2017 - Daylight Symposium
“Value creation by architectural design – daylight as a positive driver” by Peter Andreas Sattrup
Speakers
Peter Andreas Sattrup
Danish architect MAA PhD and a senior advisor on sustainability
Association of Danish Architectural Firms
Lecture from the 7th VELUX Daylight Symposium “Healthy & climate-friendly architecture– from knowledge to practice” that took place in Berlin on 3-4 May 2017. For more information visit http://thedaylightsite.com
We shouldn’t be content with technical standards alone as a guarantee for sustainability. We need to aim higher, and ask ourselves how architecture contributes to societal development in a wider sense, not least to maintain high aspirations for the quality of the built environment. For this purpose, the Association of Danish Architectural Firms asked its mem-bers to nominate built projects that had documented social, environmental and economic value creation. The results show surprisingly powerful effects, and daylight plays a strong role in many of the best cases.
How does architecture create value? Value is not an inherent property of an object or a design. Rather, value is attributed to things – built environments in the case of architectural design – as a result of how users and communities interpret and engage with them, which is why the dialogic, analytic and empathic aspects of architects’ design processes are so essential to the value creation of buildings and urban environments. Architecture addresses the fundamental human need for a healthy environment in which people thrive. From a very basic viewpoint architecture is about managing knowledge of human needs and aspirations, technology and material resource in order to produce better human habitats. Architecture is about managing resources wisely – human, social, cultural, material, natural and economic capital – in order to advance living conditions, opportunity and welfare. Space is a social, cultural, environmental and economic asset, as reflected in welfare studies, urban livability and even property prices, to name some of many dimensions, although the relations between these are not necessarily direct nor linear.
Daylight has a special places among resources that architectural design deals with as it is linked to health, wellbeing, productivity and learning. Urban and building design has great influence on daylight availability and quality. Daylight may even be very precious and sparse, particularly in dense urban conditions or in climate zones with long winters or frequent dark skies, and the way light is treated in a design is one of the keys to its influence on occupants’ wellbeing. Architecture plays a pivotal role in improving daylight availability as part of the indoor environment, and in producing attractive urban environments that stimulates outdoors life, exercise and sunlight exposure. The Danish Association of Architectural Firms asked its 600 member firms to nominate projects where their projects’ value creation was well documented. It turned out to be a bit of a challenge, since research on the topic was scattered and had to be found from very different research environments. Built projects were sorted and grouped according to the levels of evidence and documentation of their value creation.

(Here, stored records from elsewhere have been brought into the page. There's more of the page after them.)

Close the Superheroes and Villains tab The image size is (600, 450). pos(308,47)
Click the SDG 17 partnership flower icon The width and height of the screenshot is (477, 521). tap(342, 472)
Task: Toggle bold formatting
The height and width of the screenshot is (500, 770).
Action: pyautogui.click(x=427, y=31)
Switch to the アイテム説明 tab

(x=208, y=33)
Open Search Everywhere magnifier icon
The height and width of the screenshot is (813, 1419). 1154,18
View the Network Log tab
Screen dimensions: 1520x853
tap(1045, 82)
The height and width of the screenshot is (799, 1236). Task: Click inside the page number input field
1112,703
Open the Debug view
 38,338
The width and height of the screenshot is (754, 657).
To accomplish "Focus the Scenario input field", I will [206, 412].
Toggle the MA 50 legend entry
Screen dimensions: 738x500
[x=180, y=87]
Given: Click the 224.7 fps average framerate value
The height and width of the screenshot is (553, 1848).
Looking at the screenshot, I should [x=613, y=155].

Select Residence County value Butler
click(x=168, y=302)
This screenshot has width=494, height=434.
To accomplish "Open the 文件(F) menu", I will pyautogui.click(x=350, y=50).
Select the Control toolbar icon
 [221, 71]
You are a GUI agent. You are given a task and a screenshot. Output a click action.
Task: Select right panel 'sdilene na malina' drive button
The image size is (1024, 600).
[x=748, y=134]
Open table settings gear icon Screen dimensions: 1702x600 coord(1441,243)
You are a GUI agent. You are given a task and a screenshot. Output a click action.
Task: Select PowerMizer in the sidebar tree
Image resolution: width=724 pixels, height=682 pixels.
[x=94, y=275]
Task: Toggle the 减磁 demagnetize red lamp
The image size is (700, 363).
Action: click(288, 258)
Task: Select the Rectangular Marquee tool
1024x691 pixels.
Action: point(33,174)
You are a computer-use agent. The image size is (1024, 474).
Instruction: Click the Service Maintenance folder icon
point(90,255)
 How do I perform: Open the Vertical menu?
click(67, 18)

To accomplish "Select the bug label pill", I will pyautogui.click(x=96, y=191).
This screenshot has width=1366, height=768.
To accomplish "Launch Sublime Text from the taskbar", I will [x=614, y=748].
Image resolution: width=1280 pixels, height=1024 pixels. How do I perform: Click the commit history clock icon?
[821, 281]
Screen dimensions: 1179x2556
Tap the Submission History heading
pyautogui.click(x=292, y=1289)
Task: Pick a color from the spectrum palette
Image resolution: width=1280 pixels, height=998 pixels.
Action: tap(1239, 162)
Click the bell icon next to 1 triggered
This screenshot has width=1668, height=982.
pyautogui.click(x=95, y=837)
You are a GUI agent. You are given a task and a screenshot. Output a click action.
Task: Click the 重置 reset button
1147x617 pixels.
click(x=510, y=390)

Many nominated cases were dismissed due to lack of documentation, which points out that architects and the construction sector in general needs to improve research on the effects of the built environment. But as cases and research were identified and collected, some interesting patterns and stories emerged. It turned out that architecture has much bigger impacts on social life, environment and economy than expected. Sustainability requires value creation in many dimensions, - it is not enough to address the technical functionality alone. Successful architectural design needs to address societal aspects and projects should engage with a wider context in order to provide social and economic value beyond the client’s and users’ needs. The more than 60 cases gathered by the Association of Danish Architectural Firms demonstrate that a broad range of social, environmental and economic value creation can be documented, and that the effects can be surprisingly powerful.
Daylight plays a strong role in the value creation of some of the best cases. Users often cite that integrating aesthetics, functionality and durability is key to projects that are socially appreciated, and provide stimulating environments for their activities. There is however much to be done in order to understand value creation better and in greater detail, and much further research is needed, not least on how daylight is instrumental to design performance in real built environments. This is a challenge to architects, but also demonstrates a potential for better knowledge and improved design solutions. Research based design skills are a business opportunity for architects. Presentation from 7th VELUX Daylight Symposium, for more information please visit http://thedaylightsite.com.
Peter Andreas Sattrup is a Danish architect MAA PhD and a senior advisor on sustainability to the Association of Danish Architectural Firms. He works to promote sustainability in the built environment by consulting on policy making, communication, competence building and innovation in business models for architecture, drawing on his previous experience as a practicing architect working in Denmark and Great Britain, and as an associate professor in design methods at the Technical University of Denmark. He is an experienced communicator, having given presentations at universities and conferences internationally and having co-curated the seminal exhibition ‘Green Architecture for the Future’ at the Louisiana Museum of Modern Art coinciding with the UN COP15 climate summit in Copenhagen. Architects wield great powers through their design skills and the choices they make in each project, but that is often little understood and even less appreciated, which is why Peter Andreas Sattrup is working on documenting and communicating how architectural design creates value based on Danish cases. The initial results demonstrate some surprisingly powerful effects that architectural design may have on social activities as well as environmental and economic performance, but there is plenty of research to be done in order to understand value creation by architectural design with greater precision and to develop tools and methods that can assist enhanced design performance.